— start RECORDS SHOWN —

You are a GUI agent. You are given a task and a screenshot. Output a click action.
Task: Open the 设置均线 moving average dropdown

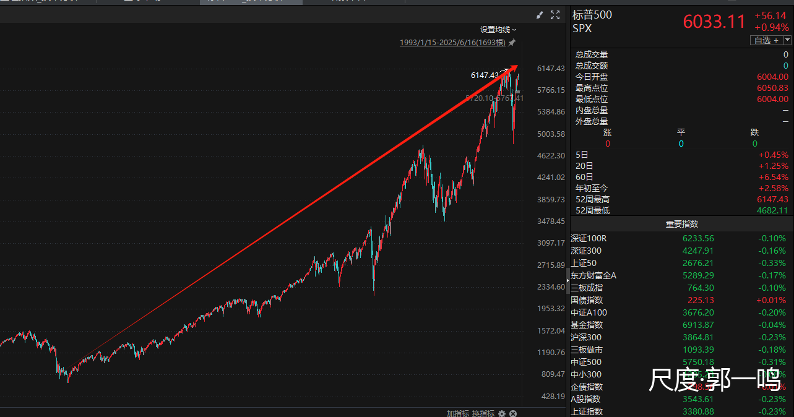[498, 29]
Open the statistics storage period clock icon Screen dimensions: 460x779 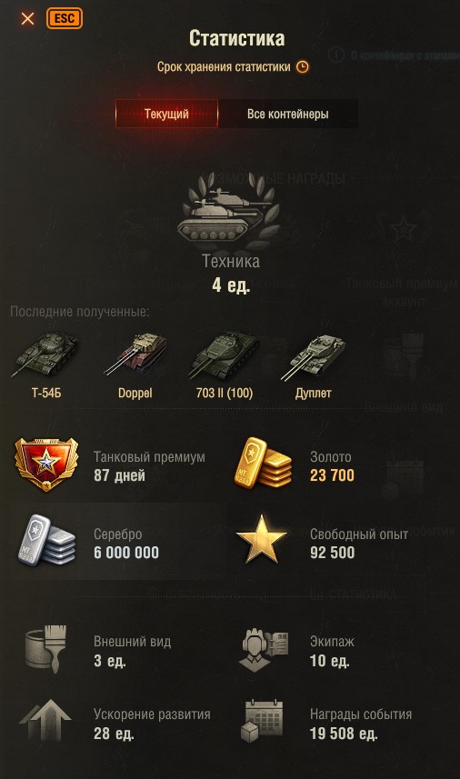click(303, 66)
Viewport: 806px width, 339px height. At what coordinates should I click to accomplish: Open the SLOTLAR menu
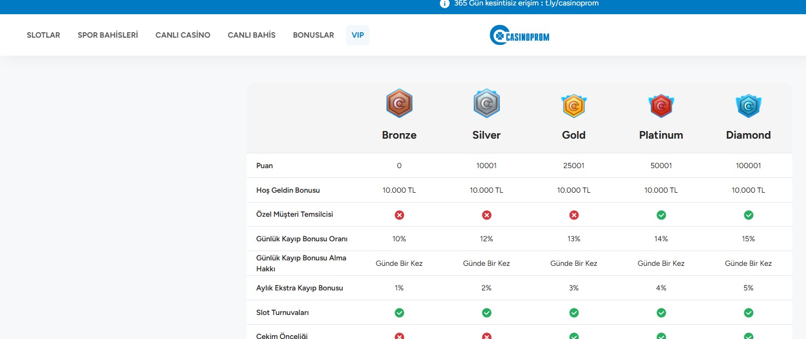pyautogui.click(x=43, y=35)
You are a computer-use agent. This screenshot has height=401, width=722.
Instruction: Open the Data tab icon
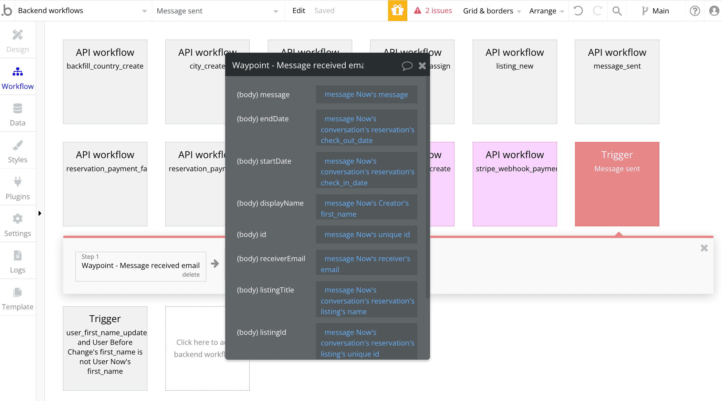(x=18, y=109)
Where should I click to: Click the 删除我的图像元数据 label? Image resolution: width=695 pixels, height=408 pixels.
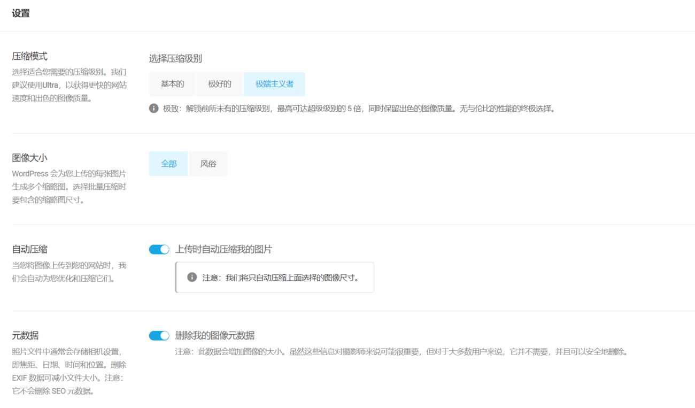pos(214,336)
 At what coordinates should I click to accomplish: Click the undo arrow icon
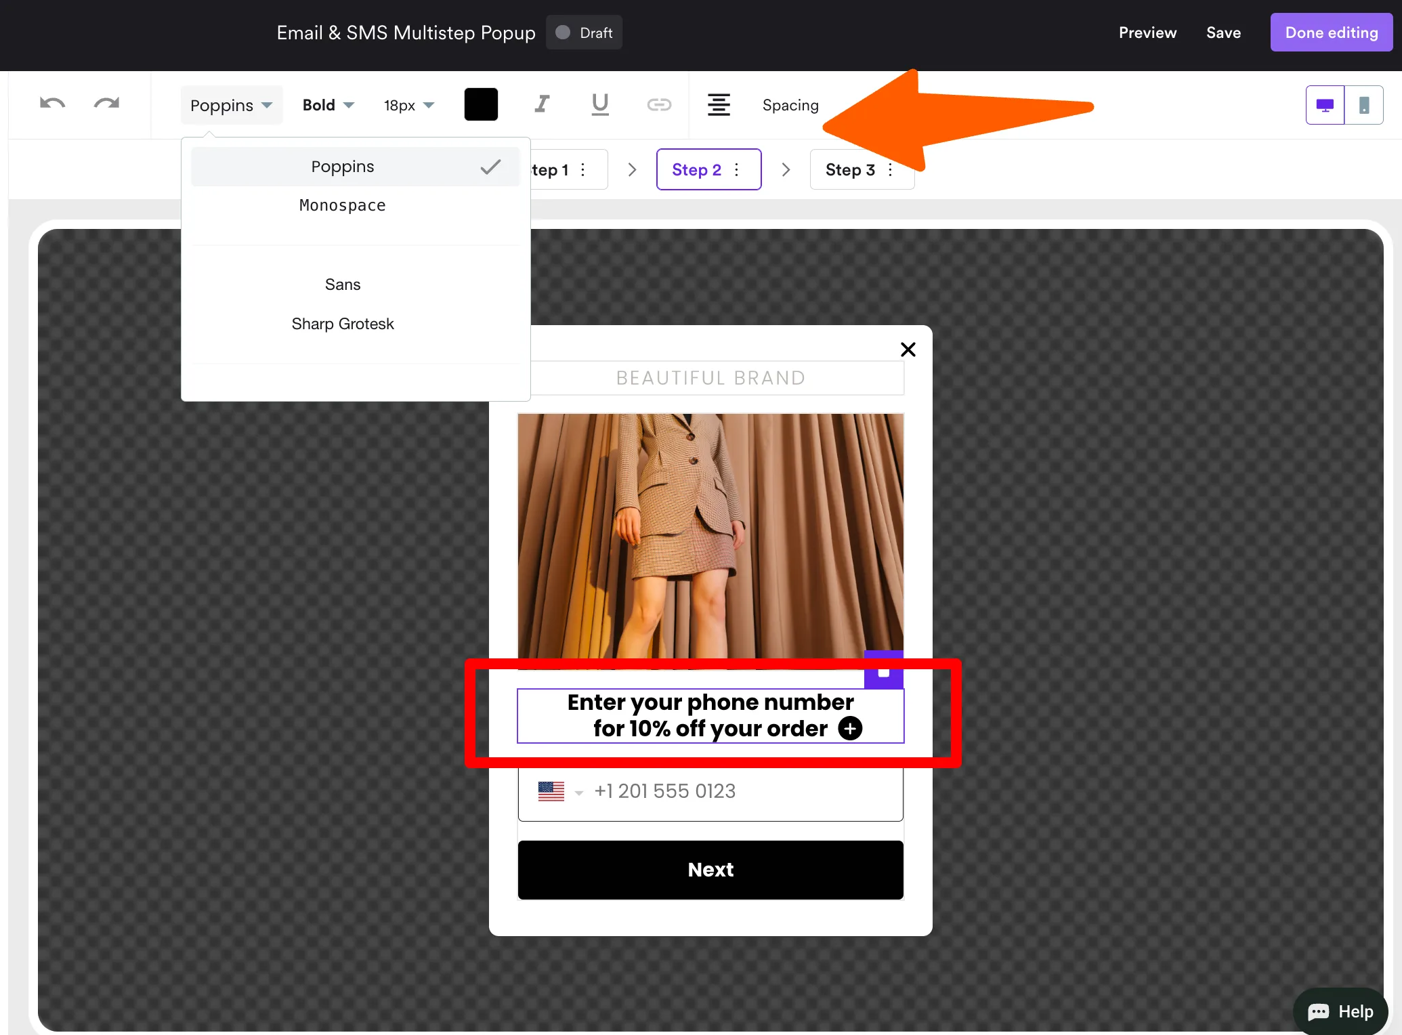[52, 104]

— end RECORDS SHOWN —
— start RECORDS SHOWN —

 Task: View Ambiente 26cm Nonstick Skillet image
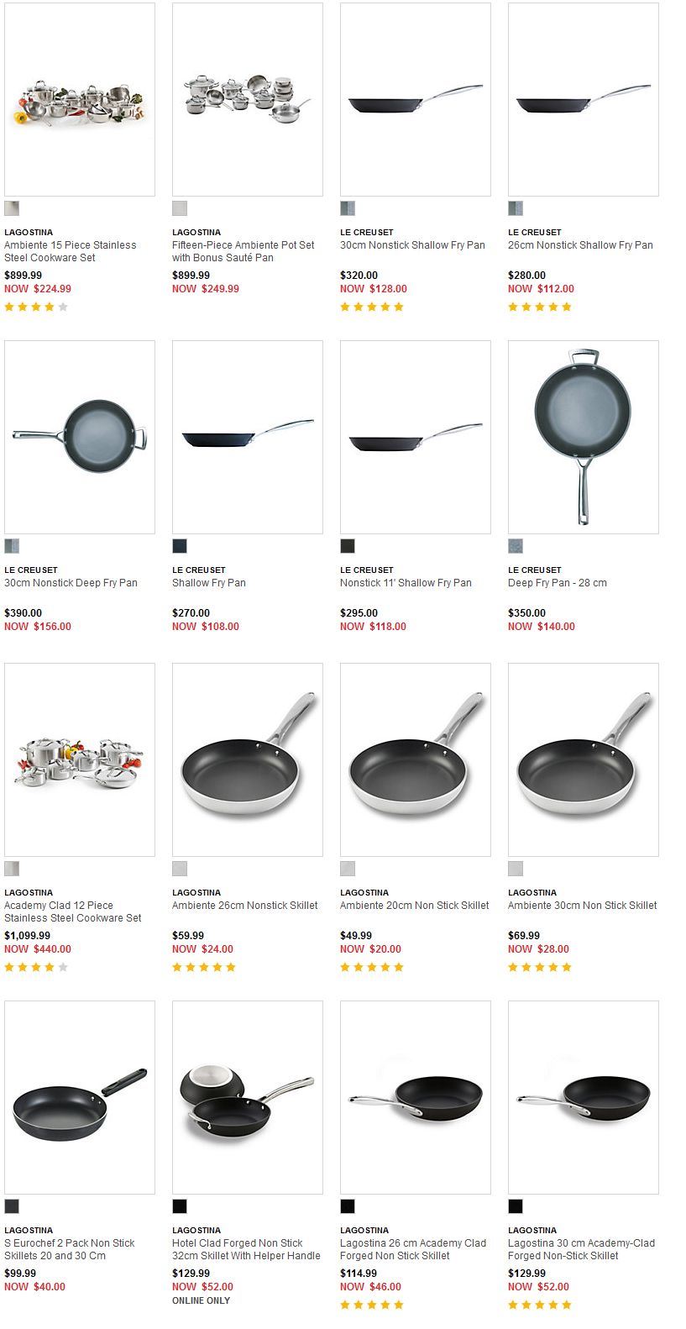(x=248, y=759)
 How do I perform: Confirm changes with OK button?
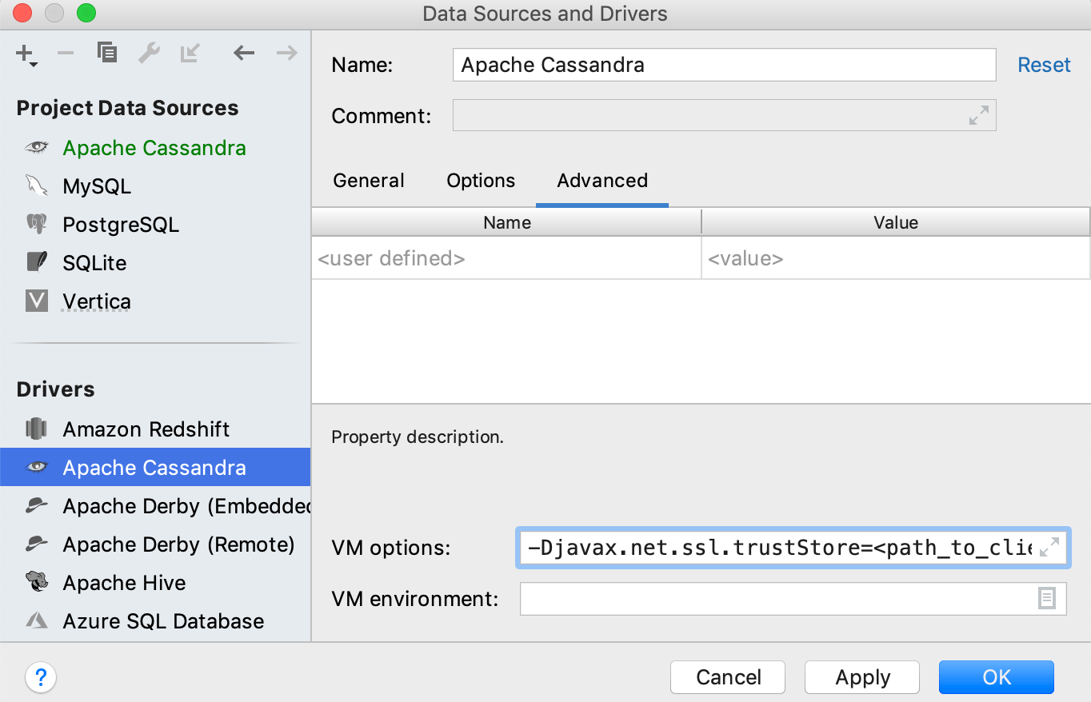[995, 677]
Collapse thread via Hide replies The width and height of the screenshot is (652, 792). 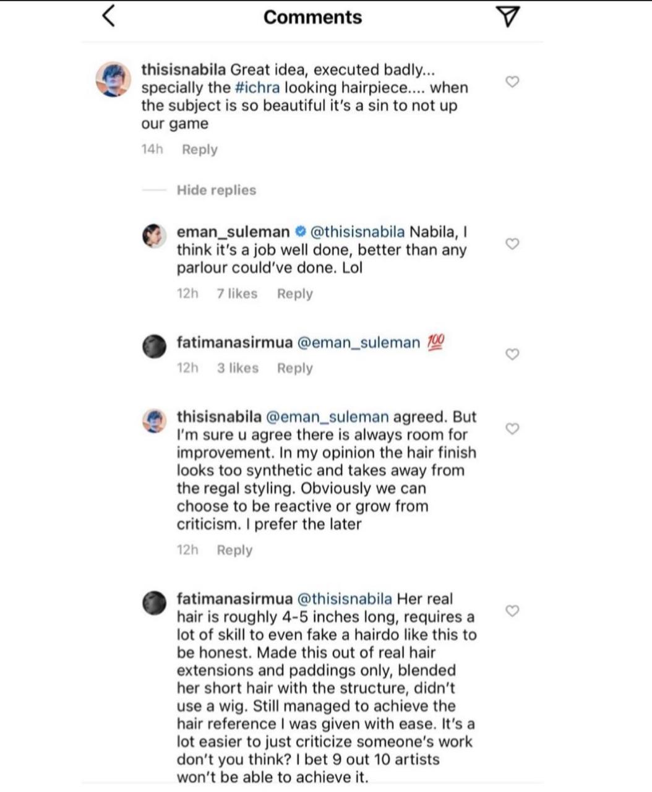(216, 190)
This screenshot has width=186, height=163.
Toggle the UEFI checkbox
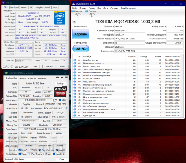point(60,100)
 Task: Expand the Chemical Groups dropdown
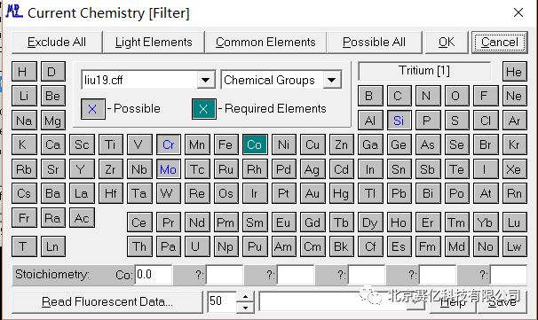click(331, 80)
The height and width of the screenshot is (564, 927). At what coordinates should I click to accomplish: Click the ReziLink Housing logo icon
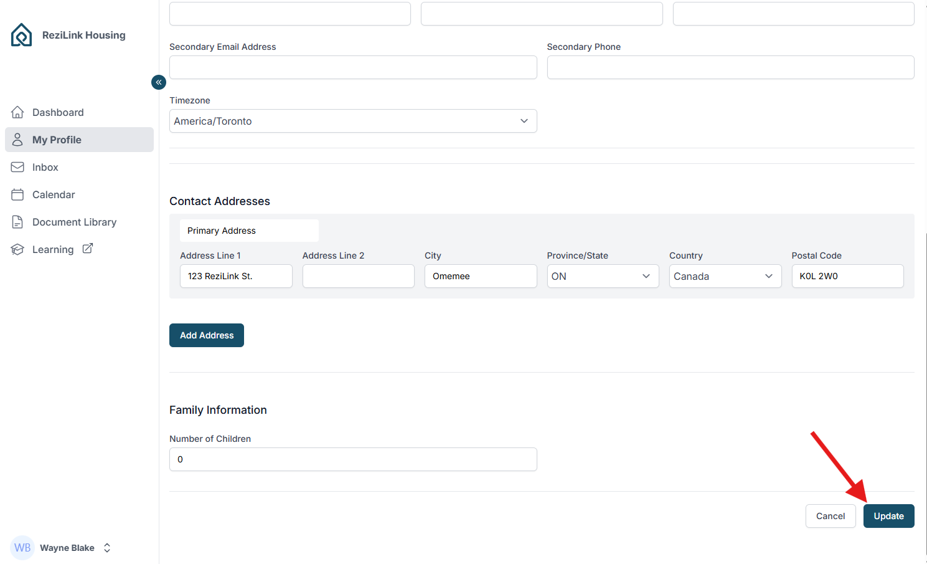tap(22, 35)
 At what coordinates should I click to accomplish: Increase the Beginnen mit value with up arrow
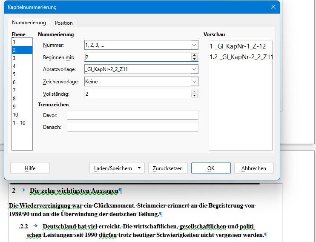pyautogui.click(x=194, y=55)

— end RECORDS SHOWN —

◆ DIRECTIONS FOR THIS TASK: Copy out the records word for word, everything from the line containing "Task: Expand the Chemical Groups dropdown" down to the line containing "pyautogui.click(x=194, y=55)", including both of those lines. Omit the pictures from your copy.

◆ TASK SOLUTION:
 Task: Expand the Chemical Groups dropdown
click(331, 80)
The height and width of the screenshot is (564, 927). At what coordinates should I click to accomplish: Click the ReziLink Housing logo icon
tap(22, 35)
 At what coordinates should I click to accomplish: Increase the Beginnen mit value with up arrow
pyautogui.click(x=194, y=55)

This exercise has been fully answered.